_Auszug:_
——

In Penza beziehen wir das Hotel Avia und haben einen Bärenhunger. Im Restaurant sind wir die einzigen Gäste und die Speisekarte ist nur auf Russisch. Ich zeige planlos auf eines der vergilbten Bilder und sende ein kurzes Stoßgebet in die Küche und an meinen Magen.
Unsere ersten acht Tage sind um. Eine erste Zwischenbilanz – diese Art des Reisens macht wahnsinnig viel Spaß. Paul und ich müssen uns hier und da als Reiseteam noch etwas finden, aber kommen gut miteinander aus. Und Russland, dieses unfassbar riesige Land, ist einfach faszinierend. Ich glaube, man muss sehr viel mehr Zeit hier verbringen, um dieses Land und seine Leute zu begreifen. Ich bedaure, dass wir Russland schon bald wieder verlassen werden.
April
Camping mit Welpenschutz
Aus dem Radio trällert Édith Piaf: „Non, je ne regrette rien.“ Wie passend. Wir rollen über schlechte Straßen vorbei an Holzhäusern und Wellblechhütten und ich bereue nichts. So arbeiten wir uns etappenweise durch das weite Russland vorwärts. Zwischen Penza und Toljatti liegen 350 Kilometer, ein Katzensprung für russische Verhältnisse. Wir überqueren die mächtige Wolga – bis dato für mich nur ein Begriff aus Kreuzworträtseln. Oder war es Stadt Land Fluss? Kurz vor der Stadtgrenze stoppt uns die Polizei – offensichtlich aus purer Neugier. Der Wagen wird mehrfach umrundet und ist eindeutig interessanter als unsere Dokumente. Die Polizisten halten unsere Solar-Queen auf dem Armaturenbrett für Angela Merkel und werfen sich nahezu vor Lachen auf die Straße. Wir dürfen weiterfahren.
Bisher haben wir unsere Unterkünfte spontan gebucht. In Toljatti hingegen haben wir ausnahmsweise schon eine konkrete Anlaufstelle zum Übernachten: das Lada-Resort. Durch einen Zufall habe ich im Vorfeld einen Kontakt zu dem Hotel erhalten und wir wurden kurzerhand für zwei Nächte eingeladen.
Wie der Name des Hotels verrät, ist Toljatti vor allem durch das dort ansässige Hauptwerk des russischen Autoherstellers Lada bekannt. Wir versuchen, mit Hilfe des deutschen Hoteldirektors eine Werksführung zu organisieren, haben aber leider kein Glück. Die Sicherheitsmaßnahmen erlauben keine Spontanbesuche von Touristen. Also begnügen wir uns mit dem Erkunden der Stadt. Mit einem Taxi fahren wir ins Zentrum. Toljatti liegt noch halb im Winterschlaf. Es ist grau und verregnet. Wir flüchten vor dem Nieselregen in ein großes Einkaufszentrum. Dort gibt es zu meiner Verwunderung Kontaktlinsen aus dem Automaten. Was ich aber wiederum nirgends finden kann, weder mit Google noch mit Hilfe Einheimischer, ist die Post. Ich habe ein paar unfrankierte Postkarten im Gepäck, die ich leider noch nicht auf den Weg bringen kann.

——

_Gespeicherte Daten:_
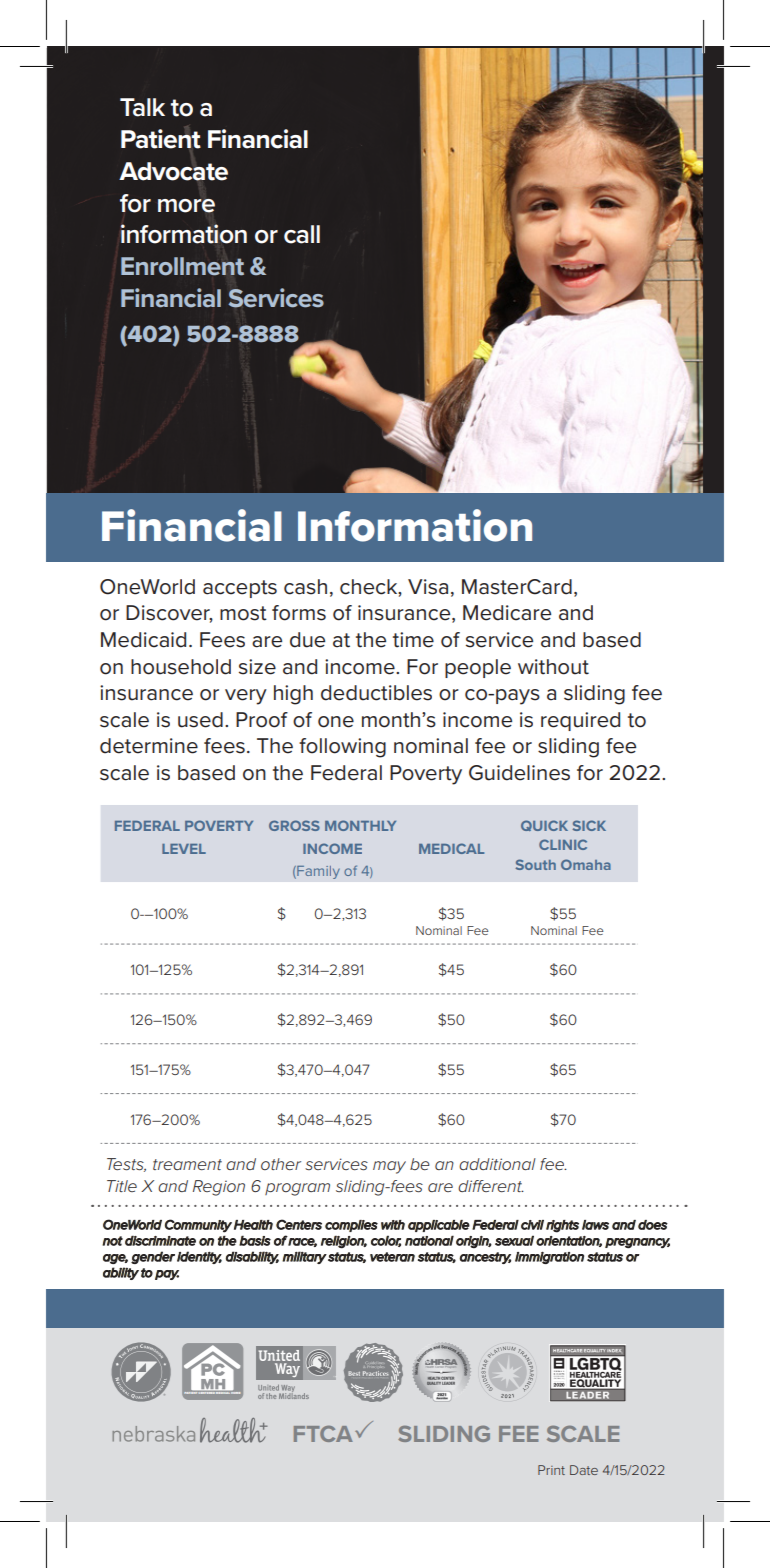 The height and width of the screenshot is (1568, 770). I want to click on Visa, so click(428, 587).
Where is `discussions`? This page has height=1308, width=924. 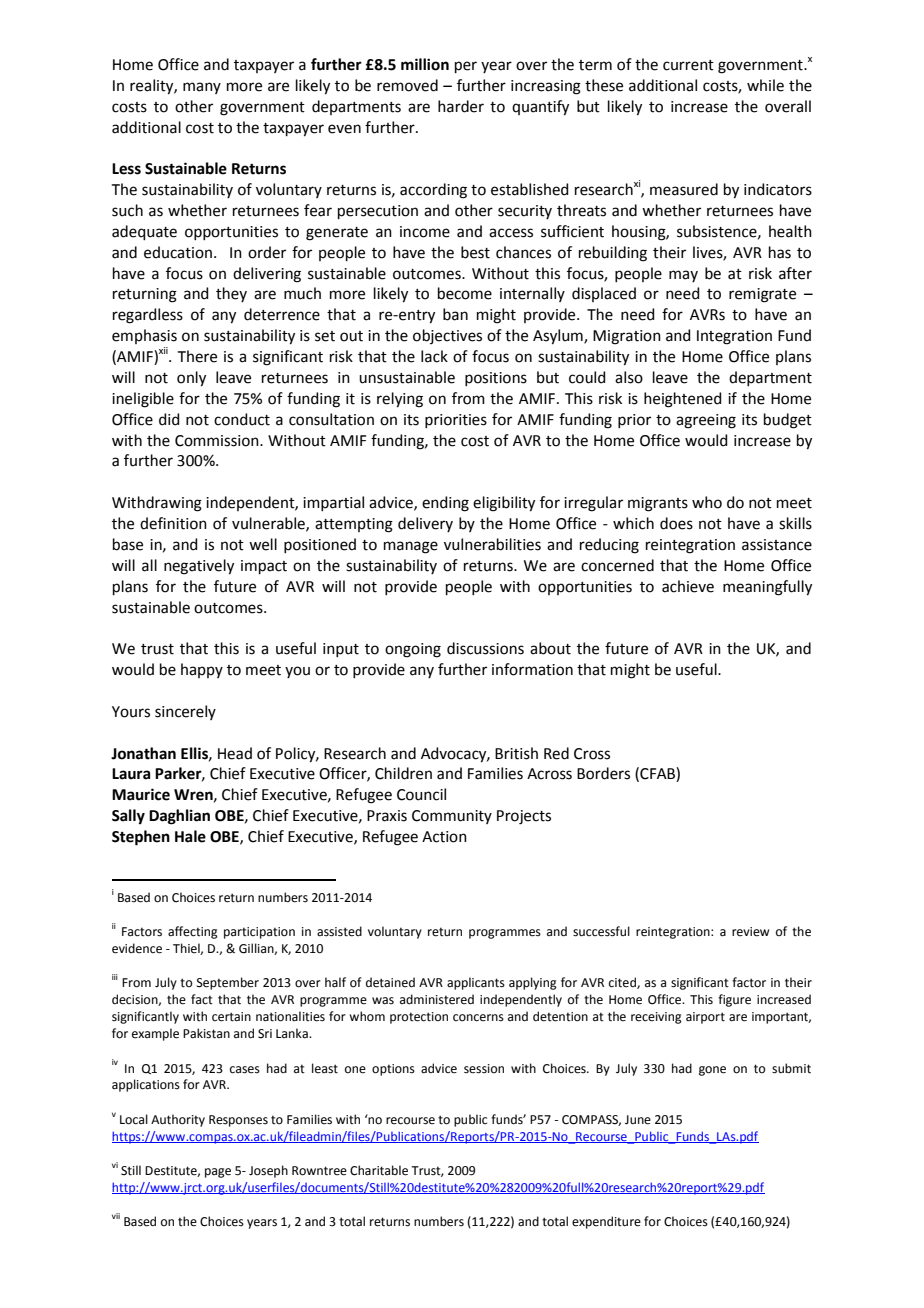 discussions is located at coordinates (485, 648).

——

_Aufgaben:_
**a)** Gib den Abschnitt des Reiseberichts wortgetreu wieder, der mit den Worten „Bisher haben wir“ beginnt und mit „zwei Nächte eingeladen.“ endet.
**b)** Stimmen die folgenden Aussagen mit dem Reisebericht überein? Antworte jeweils mit Ja oder Nein und zitiere die entscheidenden Worte wörtlich.
(i) Auch in Toljatti wurde die Unterkunft spontan gebucht.
(ii) Zwischen Penza und Toljatti liegen 350 Kilometer.
(iii) Mit Hilfe des Hoteldirektors kam eine Werksführung bei Lada zustande.
**c)** Was gibt es laut Reisebericht im großen Einkaufszentrum in Toljatti aus dem Automaten?
Die Daten stammen aus einer anderen Quelle als der Reisebericht.

_Erwartete Antworten:_
**a)**
Bisher haben wir unsere Unterkünfte spontan gebucht. In Toljatti hingegen haben wir ausnahmsweise schon eine konkrete Anlaufstelle zum Übernachten: das Lada-Resort. Durch einen Zufall habe ich im Vorfeld einen Kontakt zu dem Hotel erhalten und wir wurden kurzerhand für zwei Nächte eingeladen.

**b)**
(i) Nein: „In Toljatti hingegen haben wir ausnahmsweise schon eine konkrete Anlaufstelle zum Übernachten“
(ii) Ja: „Zwischen Penza und Toljatti liegen 350 Kilometer“
(iii) Nein: „haben aber leider kein Glück“

**c)** Kontaktlinsen